Elisian fields (2019)
for clarinet and string trio
in one movement
Approx. duration: 6"
commissioned by
Open House New York
and
Access Contemporary Music
Premiere: June 5, 2019
The TWA Terminal at John F. Kennedy Airport, NY
by Access Contemporary Music
PROGRAM NOTES
As a life-long New Yorker of A Certain Age and an itinerant architecture lover, the stories of some of the city's by-gone architectural glories has always fascinated me - those storied, mythic places which no longer exist or to which the public has no access. Among these - the old City Hall subway station, Broadway producer David Belasco's infamous apartment at his eponymous theatre - the TWA terminal at Kennedy airport is surely one of the most renowned. Designed by legendary Finnish architect Eero Saarinen, the building was completed to much acclaim a year after his death, but due to the propulsive nature of the evolution of air travel it was considered obsolete shortly after its opening and was soon shuttered. Since when, pictures of the abandoned but gorgeous, soaring, curvilinear space have been the subject of romantic fantasizing amongst generations of New Yorkers and architecture fans.

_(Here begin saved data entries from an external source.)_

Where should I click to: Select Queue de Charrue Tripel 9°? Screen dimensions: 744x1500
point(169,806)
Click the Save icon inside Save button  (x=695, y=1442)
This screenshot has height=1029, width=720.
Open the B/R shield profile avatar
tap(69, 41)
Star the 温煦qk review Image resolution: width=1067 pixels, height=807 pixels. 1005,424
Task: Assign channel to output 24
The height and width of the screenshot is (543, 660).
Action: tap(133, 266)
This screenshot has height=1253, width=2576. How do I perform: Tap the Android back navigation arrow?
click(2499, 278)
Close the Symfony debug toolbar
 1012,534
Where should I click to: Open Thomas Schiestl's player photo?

So it was a special thrill when Access Contemporary Music, a new music advocacy group with ties to architectural projects in both Chicago and New York, approached me in the spring of 2019 to be one of four composers contributing music to celebrate the reopening of this legendary building as the centerpiece for a new hotel.
Translating my impressions of the space through my own compositional voice meant projecting the simultaneous exuberance and tranquility the space inspires, the genius with which the space soars in a seamless flow of harmonious angles and effects.
This perfect elision in Saarinen’s design kept reminding me of the term Elysian Fields, the final celestial resting place in Greek mythology for great heroes and the virtuous. The jump to Elisian Fields as a title was minor and, considering Saarinen’s celestial achievement, seemed wholly appropriate.